(Saved data entries)
+ + +

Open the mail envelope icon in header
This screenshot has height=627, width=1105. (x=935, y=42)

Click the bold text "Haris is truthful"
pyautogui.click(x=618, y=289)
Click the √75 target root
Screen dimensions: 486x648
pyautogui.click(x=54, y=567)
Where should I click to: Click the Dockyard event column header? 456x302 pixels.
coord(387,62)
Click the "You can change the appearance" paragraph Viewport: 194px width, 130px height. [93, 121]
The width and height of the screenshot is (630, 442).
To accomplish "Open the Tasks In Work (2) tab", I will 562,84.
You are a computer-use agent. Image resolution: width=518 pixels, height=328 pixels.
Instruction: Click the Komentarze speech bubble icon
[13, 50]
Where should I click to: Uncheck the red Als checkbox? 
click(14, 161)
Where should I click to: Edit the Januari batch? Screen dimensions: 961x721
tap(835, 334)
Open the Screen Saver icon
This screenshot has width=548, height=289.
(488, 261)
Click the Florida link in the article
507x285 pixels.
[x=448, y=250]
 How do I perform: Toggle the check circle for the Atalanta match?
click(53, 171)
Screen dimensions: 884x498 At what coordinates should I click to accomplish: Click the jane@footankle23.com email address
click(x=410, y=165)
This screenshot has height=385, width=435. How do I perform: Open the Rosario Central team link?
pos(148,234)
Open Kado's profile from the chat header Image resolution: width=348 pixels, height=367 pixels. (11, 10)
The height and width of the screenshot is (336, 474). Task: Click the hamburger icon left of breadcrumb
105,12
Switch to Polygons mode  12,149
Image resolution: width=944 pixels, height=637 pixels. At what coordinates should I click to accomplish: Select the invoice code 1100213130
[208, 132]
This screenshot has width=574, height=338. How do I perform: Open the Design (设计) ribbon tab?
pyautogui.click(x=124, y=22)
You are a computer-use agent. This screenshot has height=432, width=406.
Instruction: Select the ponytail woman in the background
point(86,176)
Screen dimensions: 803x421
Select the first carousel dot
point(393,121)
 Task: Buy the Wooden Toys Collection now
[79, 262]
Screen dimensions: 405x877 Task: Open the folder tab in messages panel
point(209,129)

+ + +

● How to complete this task:
Please return all lines from the records that hold the word "agent".

● Problem solution:
You are a computer-use agent. Image resolution: width=518 pixels, height=328 pixels.
You are a computer-use agent. This screenshot has height=432, width=406.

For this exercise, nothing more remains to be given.